Canadian filmmaker and artist Joyce Wieland (1931-1998) began her career as 
a painter and first started making films in the mid-50’s  some of them 
working together with her husband, Michael Snow. Wieland developed an 
innovative formal approach in her work, while on the thematic level she 
tackled political issues such as the question of Canadian identity, as well 
as exhibiting a lifelong interest in developing and achieving recognition 
for a female perspective in a discipline dominated by men. This focus led 
her to be stamped with a diverse catalogue of labels, such as underground 
filmmaker, political activist, formalist, Canadian nationalist or radical 
feminist  witness to the complexity and compelling appeal of her work. 

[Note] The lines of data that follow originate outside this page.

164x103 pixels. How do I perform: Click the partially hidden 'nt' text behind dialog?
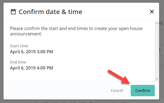coord(161,23)
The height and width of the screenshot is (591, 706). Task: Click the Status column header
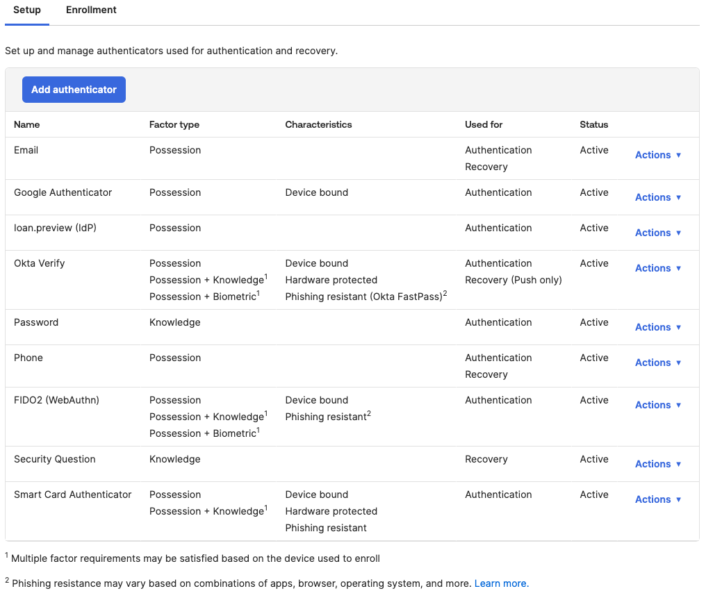(x=593, y=125)
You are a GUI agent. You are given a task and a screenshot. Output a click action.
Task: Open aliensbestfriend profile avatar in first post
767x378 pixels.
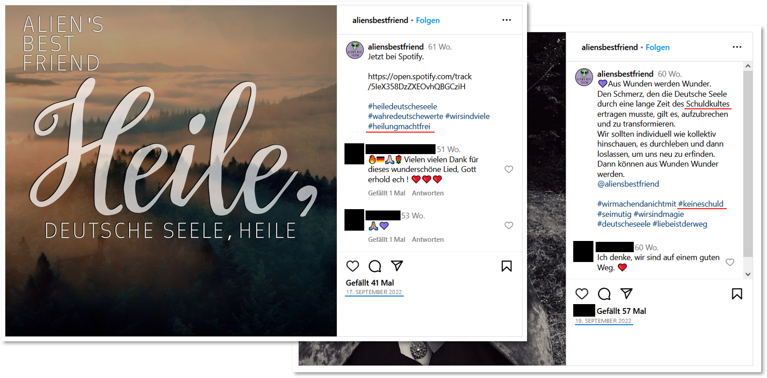(355, 50)
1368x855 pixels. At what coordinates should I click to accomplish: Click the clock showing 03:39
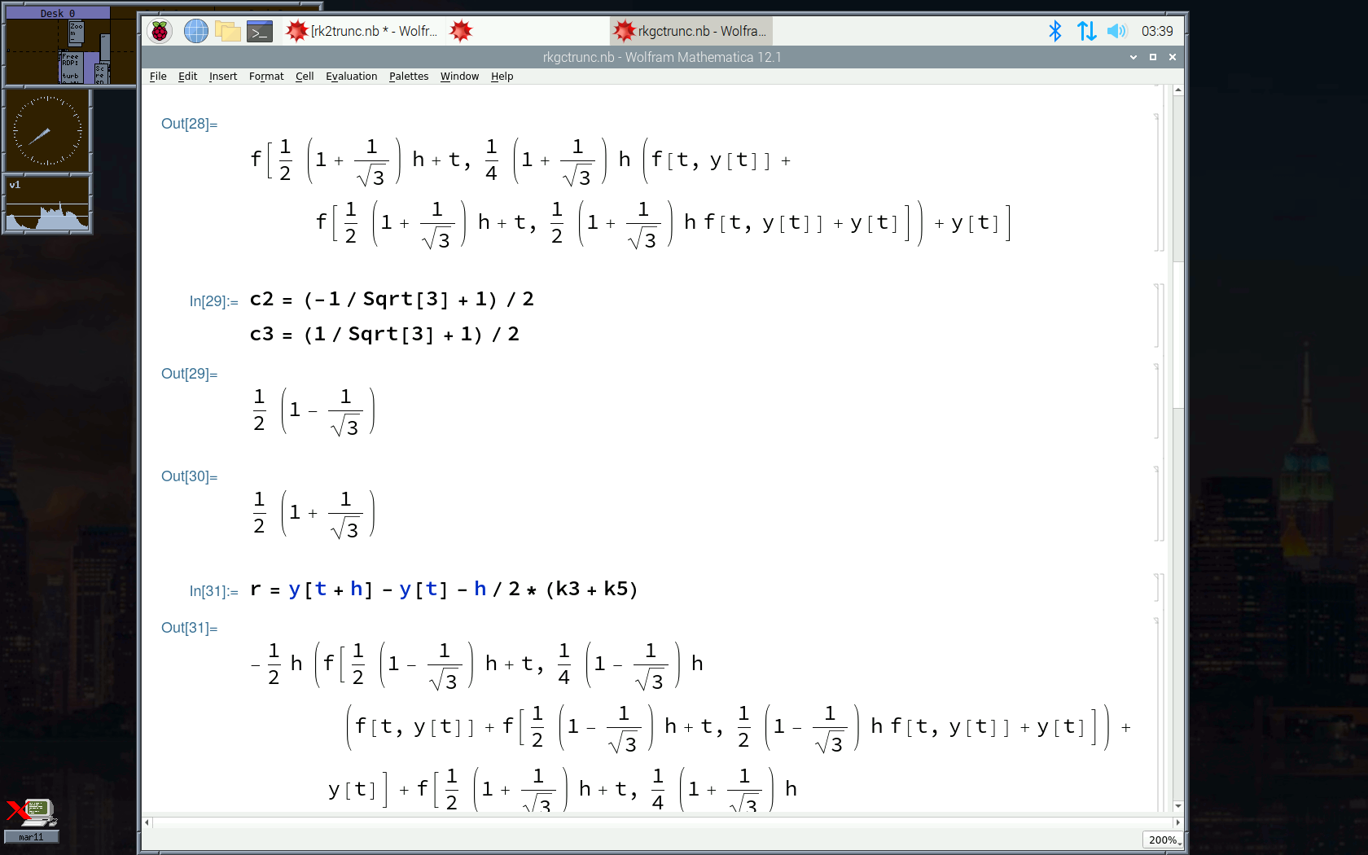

Following the failure of her first feature-length film, The Far Shore, in 
1975, she retreated from filmmaking completely in order to concentrate once 
again on the fine arts.

A troop of revolutionary gerbils, a grinning cat, stop action hot dogs, a 
man and a woman stalking each other with cameras, film material punctured 
by sewing needles, the minimalistic framing of a landscape with sailboat, a 
demonstration from a feet-based perspective, an interview with a separatist 
activist from whose lips the camera is dangling: Wieland’s multifarious 
work uses strategies culled from cinéma verité, film diaries, as well as 
structural film, full of sensual density and cheerful dialectics. The 
elements of parody in her works do not even stop at apparent agit-prop 
films. This year’s Short Film Festival features a comprehensive 
retrospective of this filmmaker’s work.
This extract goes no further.